Transcribe these records exactly, dropping every picture.

Collected data entries:
● ● ●

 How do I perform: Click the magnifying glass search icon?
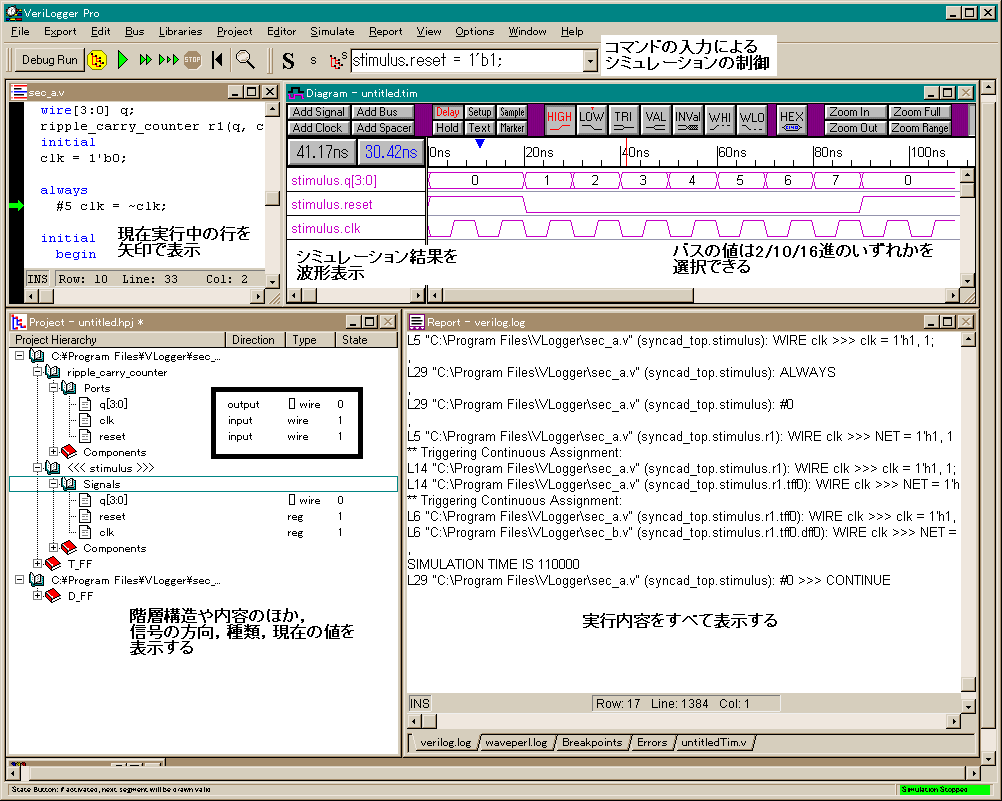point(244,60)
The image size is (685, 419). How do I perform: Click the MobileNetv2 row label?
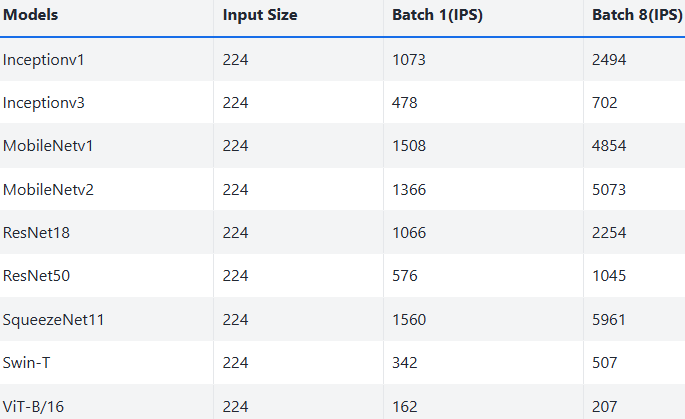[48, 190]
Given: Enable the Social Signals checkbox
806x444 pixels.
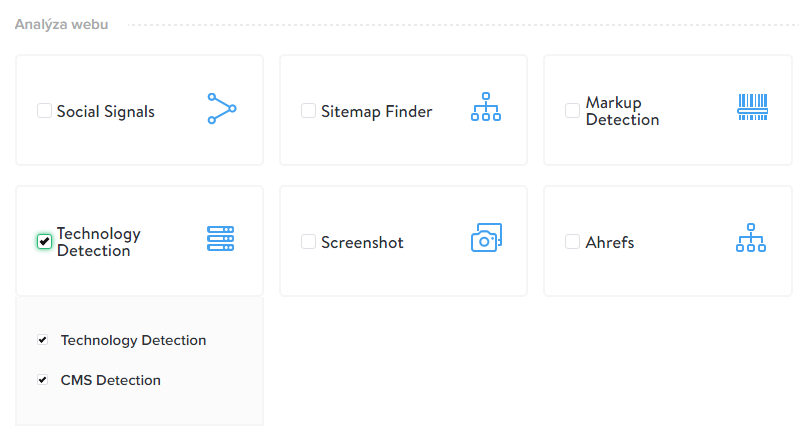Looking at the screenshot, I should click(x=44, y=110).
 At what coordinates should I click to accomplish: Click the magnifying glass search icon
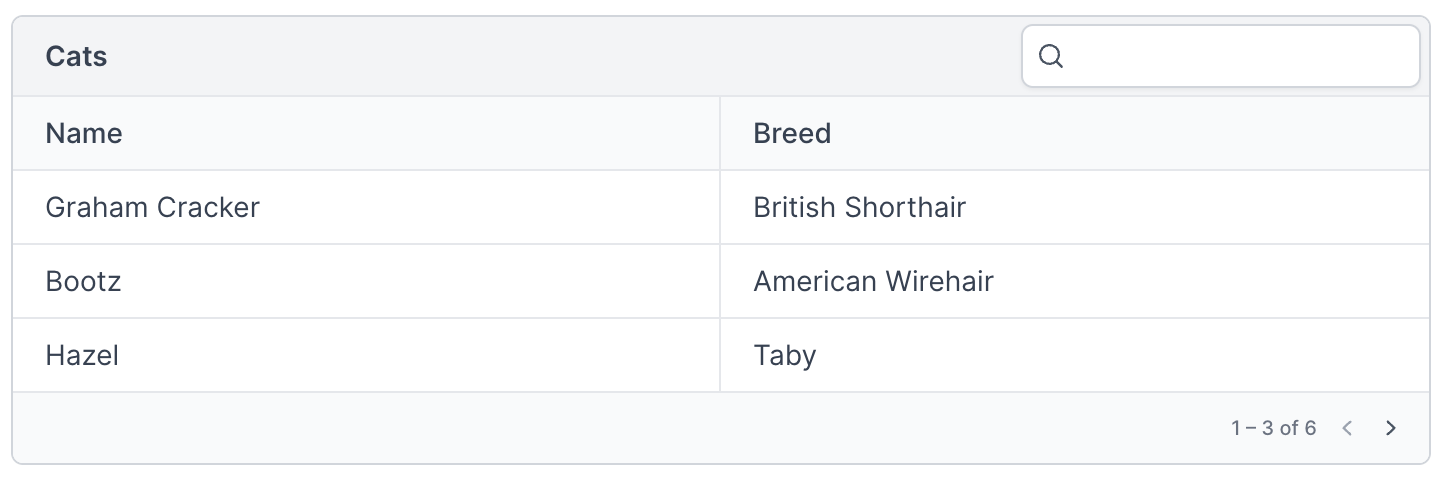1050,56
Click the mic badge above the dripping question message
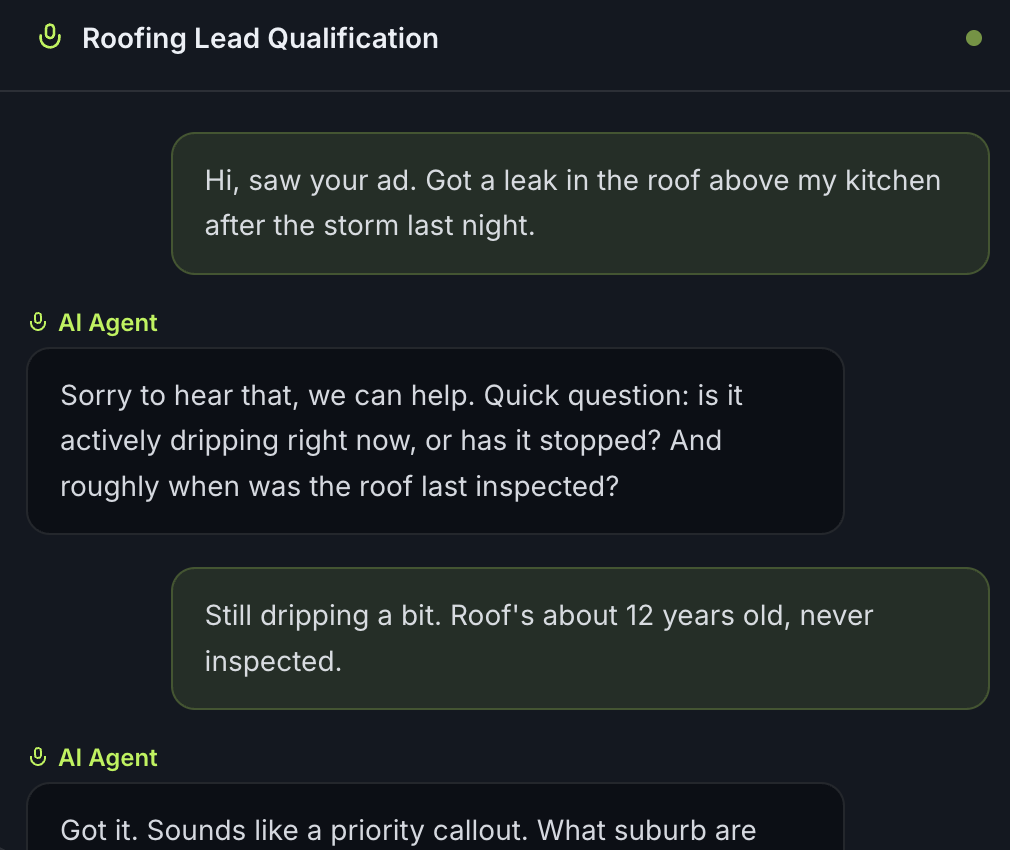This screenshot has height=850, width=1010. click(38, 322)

● ● ●

* **ANSWER TO THE PROBLEM**
 How do I perform: Click the magnifying glass search icon?
point(244,60)
The image size is (685, 419). How do I perform: Click the MobileNetv2 row label?
[48, 190]
Given: Enable the Social Signals checkbox
806x444 pixels.
Looking at the screenshot, I should click(x=44, y=110).
 At what coordinates should I click to accomplish: Click the magnifying glass search icon
1050,56
Click the mic badge above the dripping question message
This screenshot has height=850, width=1010. click(38, 322)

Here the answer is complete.